Revise the items below by changing every occurrence of "Screen dimensions" to "Display size", and reproduce them in full with everything else unchanged.

##### DATA FOR THE TASK #####

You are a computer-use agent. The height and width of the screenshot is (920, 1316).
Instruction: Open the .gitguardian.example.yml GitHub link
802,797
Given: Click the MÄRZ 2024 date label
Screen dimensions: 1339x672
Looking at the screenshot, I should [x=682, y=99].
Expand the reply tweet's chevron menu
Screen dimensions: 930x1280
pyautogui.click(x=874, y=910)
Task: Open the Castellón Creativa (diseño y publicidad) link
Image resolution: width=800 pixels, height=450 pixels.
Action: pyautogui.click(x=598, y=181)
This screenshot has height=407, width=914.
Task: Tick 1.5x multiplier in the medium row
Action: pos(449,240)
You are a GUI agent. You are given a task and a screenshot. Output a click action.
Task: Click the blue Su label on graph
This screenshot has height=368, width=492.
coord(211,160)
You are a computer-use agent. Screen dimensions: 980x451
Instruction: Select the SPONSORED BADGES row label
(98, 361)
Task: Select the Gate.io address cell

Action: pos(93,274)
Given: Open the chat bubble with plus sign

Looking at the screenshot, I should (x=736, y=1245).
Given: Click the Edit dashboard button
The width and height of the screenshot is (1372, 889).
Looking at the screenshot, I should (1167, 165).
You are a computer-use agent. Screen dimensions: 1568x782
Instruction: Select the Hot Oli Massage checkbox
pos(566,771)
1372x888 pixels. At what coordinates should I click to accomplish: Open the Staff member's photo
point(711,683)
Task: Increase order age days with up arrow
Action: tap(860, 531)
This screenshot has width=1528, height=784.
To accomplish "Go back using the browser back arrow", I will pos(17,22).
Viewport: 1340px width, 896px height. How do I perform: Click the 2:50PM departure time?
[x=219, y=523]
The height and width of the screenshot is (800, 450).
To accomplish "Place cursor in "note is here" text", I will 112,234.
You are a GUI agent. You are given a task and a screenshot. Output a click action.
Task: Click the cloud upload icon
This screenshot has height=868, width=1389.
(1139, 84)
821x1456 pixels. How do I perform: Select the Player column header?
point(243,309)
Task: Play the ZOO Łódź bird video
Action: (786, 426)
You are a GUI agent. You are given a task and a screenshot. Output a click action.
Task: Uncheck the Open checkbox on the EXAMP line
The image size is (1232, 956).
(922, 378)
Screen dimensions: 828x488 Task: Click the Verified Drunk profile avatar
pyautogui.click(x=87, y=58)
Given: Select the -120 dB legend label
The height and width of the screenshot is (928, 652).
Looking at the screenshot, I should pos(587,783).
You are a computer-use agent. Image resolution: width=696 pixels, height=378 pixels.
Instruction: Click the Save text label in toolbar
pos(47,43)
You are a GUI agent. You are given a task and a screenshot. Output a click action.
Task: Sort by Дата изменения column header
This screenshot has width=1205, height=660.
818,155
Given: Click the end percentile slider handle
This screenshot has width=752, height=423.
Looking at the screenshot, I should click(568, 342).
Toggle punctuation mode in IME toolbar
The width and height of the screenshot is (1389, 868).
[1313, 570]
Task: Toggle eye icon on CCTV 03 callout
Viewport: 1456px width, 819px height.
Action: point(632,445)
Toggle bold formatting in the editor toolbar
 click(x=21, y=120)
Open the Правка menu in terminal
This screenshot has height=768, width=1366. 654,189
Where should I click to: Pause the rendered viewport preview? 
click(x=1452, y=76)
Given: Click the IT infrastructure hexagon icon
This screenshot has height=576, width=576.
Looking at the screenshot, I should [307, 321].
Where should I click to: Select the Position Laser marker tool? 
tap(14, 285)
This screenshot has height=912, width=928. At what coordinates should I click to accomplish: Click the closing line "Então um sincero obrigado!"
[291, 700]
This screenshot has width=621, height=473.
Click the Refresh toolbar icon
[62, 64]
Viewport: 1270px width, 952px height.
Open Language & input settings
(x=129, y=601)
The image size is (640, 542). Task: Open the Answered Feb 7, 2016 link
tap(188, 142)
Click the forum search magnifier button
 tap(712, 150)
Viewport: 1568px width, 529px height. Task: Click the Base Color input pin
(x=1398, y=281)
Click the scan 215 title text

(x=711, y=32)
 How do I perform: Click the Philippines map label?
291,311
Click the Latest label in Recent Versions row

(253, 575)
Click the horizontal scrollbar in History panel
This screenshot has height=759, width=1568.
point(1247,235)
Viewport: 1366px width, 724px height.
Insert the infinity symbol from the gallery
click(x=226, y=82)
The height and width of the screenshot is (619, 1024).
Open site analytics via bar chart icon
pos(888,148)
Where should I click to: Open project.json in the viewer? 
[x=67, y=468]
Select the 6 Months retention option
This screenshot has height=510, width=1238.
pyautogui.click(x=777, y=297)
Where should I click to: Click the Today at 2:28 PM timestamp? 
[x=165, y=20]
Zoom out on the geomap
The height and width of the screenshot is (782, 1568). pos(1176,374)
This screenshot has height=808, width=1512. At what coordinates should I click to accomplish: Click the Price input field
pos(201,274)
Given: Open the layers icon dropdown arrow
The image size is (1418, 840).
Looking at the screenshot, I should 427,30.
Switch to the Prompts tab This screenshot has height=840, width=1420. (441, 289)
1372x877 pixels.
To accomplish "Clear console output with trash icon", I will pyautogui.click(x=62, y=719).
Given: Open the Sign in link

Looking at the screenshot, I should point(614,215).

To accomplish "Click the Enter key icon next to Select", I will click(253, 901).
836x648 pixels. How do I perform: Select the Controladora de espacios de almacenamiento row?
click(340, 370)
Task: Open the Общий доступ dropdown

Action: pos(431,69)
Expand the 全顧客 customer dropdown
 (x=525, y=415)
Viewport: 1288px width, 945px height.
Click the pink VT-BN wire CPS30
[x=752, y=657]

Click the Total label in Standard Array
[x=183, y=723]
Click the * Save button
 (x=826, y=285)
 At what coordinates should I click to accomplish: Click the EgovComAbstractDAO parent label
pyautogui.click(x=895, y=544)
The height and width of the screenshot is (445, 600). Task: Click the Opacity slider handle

#####

### EXERCISE RESULT:
You are a computer-use agent. The height and width of the screenshot is (920, 1316).
Instruction: Open the .gitguardian.example.yml GitHub link
802,797
Given: Click the MÄRZ 2024 date label
Display size: 1339x672
Looking at the screenshot, I should [x=682, y=99].
Expand the reply tweet's chevron menu
Display size: 930x1280
pyautogui.click(x=874, y=910)
Task: Open the Castellón Creativa (diseño y publicidad) link
Image resolution: width=800 pixels, height=450 pixels.
Action: pyautogui.click(x=598, y=181)
This screenshot has height=407, width=914.
Task: Tick 1.5x multiplier in the medium row
Action: pos(449,240)
You are a GUI agent. You are given a task and a screenshot. Output a click action.
Task: Click the blue Su label on graph
This screenshot has height=368, width=492.
coord(211,160)
You are a computer-use agent. Display size: 980x451
Instruction: Select the SPONSORED BADGES row label
(98, 361)
Task: Select the Gate.io address cell

Action: pos(93,274)
Given: Open the chat bubble with plus sign

Looking at the screenshot, I should (x=736, y=1245).
Given: Click the Edit dashboard button
The width and height of the screenshot is (1372, 889).
Looking at the screenshot, I should (1167, 165).
You are a computer-use agent. Display size: 1568x782
Instruction: Select the Hot Oli Massage checkbox
pos(566,771)
1372x888 pixels. At what coordinates should I click to accomplish: Open the Staff member's photo
point(711,683)
Task: Increase order age days with up arrow
Action: tap(860, 531)
This screenshot has width=1528, height=784.
To accomplish "Go back using the browser back arrow", I will pos(17,22).
Viewport: 1340px width, 896px height. How do I perform: Click the 2:50PM departure time?
[x=219, y=523]
The height and width of the screenshot is (800, 450).
To accomplish "Place cursor in "note is here" text", I will 112,234.
You are a GUI agent. You are given a task and a screenshot. Output a click action.
Task: Click the cloud upload icon
This screenshot has height=868, width=1389.
(1139, 84)
821x1456 pixels. How do I perform: Select the Player column header?
point(243,309)
Task: Play the ZOO Łódź bird video
Action: (786, 426)
You are a GUI agent. You are given a task and a screenshot. Output a click action.
Task: Uncheck the Open checkbox on the EXAMP line
The image size is (1232, 956).
(922, 378)
Display size: 828x488 Task: Click the Verified Drunk profile avatar
pyautogui.click(x=87, y=58)
Given: Select the -120 dB legend label
The height and width of the screenshot is (928, 652).
Looking at the screenshot, I should pos(587,783).
You are a computer-use agent. Image resolution: width=696 pixels, height=378 pixels.
Instruction: Click the Save text label in toolbar
pos(47,43)
You are a GUI agent. You are given a task and a screenshot. Output a click action.
Task: Sort by Дата изменения column header
This screenshot has width=1205, height=660.
818,155
Given: Click the end percentile slider handle
This screenshot has width=752, height=423.
Looking at the screenshot, I should click(568, 342).
Toggle punctuation mode in IME toolbar
The width and height of the screenshot is (1389, 868).
[1313, 570]
Task: Toggle eye icon on CCTV 03 callout
Viewport: 1456px width, 819px height.
Action: point(632,445)
Toggle bold formatting in the editor toolbar
 click(x=21, y=120)
Open the Правка menu in terminal
This screenshot has height=768, width=1366. 654,189
Where should I click to: Pause the rendered viewport preview? 
click(x=1452, y=76)
Given: Click the IT infrastructure hexagon icon
This screenshot has height=576, width=576.
Looking at the screenshot, I should [307, 321].
Where should I click to: Select the Position Laser marker tool? 
tap(14, 285)
This screenshot has height=912, width=928. At what coordinates should I click to accomplish: Click the closing line "Então um sincero obrigado!"
[291, 700]
This screenshot has width=621, height=473.
Click the Refresh toolbar icon
[62, 64]
Viewport: 1270px width, 952px height.
Open Language & input settings
(x=129, y=601)
The image size is (640, 542). Task: Open the Answered Feb 7, 2016 link
tap(188, 142)
Click the forum search magnifier button
 tap(712, 150)
Viewport: 1568px width, 529px height. Task: Click the Base Color input pin
(x=1398, y=281)
Click the scan 215 title text

(x=711, y=32)
 How do I perform: Click the Philippines map label?
291,311
Click the Latest label in Recent Versions row

(253, 575)
Click the horizontal scrollbar in History panel
This screenshot has height=759, width=1568.
point(1247,235)
Viewport: 1366px width, 724px height.
Insert the infinity symbol from the gallery
click(x=226, y=82)
The height and width of the screenshot is (619, 1024).
Open site analytics via bar chart icon
pos(888,148)
Where should I click to: Open project.json in the viewer? 
[x=67, y=468]
Select the 6 Months retention option
This screenshot has height=510, width=1238.
pyautogui.click(x=777, y=297)
Where should I click to: Click the Today at 2:28 PM timestamp? 
[x=165, y=20]
Zoom out on the geomap
The height and width of the screenshot is (782, 1568). pos(1176,374)
This screenshot has height=808, width=1512. At what coordinates should I click to accomplish: Click the Price input field
pos(201,274)
Given: Open the layers icon dropdown arrow
The image size is (1418, 840).
Looking at the screenshot, I should 427,30.
Switch to the Prompts tab This screenshot has height=840, width=1420. (441, 289)
1372x877 pixels.
To accomplish "Clear console output with trash icon", I will pyautogui.click(x=62, y=719).
Given: Open the Sign in link

Looking at the screenshot, I should point(614,215).

To accomplish "Click the Enter key icon next to Select", I will click(253, 901).
836x648 pixels. How do I perform: Select the Controladora de espacios de almacenamiento row?
click(340, 370)
Task: Open the Общий доступ dropdown

Action: pos(431,69)
Expand the 全顧客 customer dropdown
 (x=525, y=415)
Viewport: 1288px width, 945px height.
Click the pink VT-BN wire CPS30
[x=752, y=657]

Click the Total label in Standard Array
[x=183, y=723]
Click the * Save button
 (x=826, y=285)
 At what coordinates should I click to accomplish: Click the EgovComAbstractDAO parent label
pyautogui.click(x=895, y=544)
The height and width of the screenshot is (445, 600). Task: Click the Opacity slider handle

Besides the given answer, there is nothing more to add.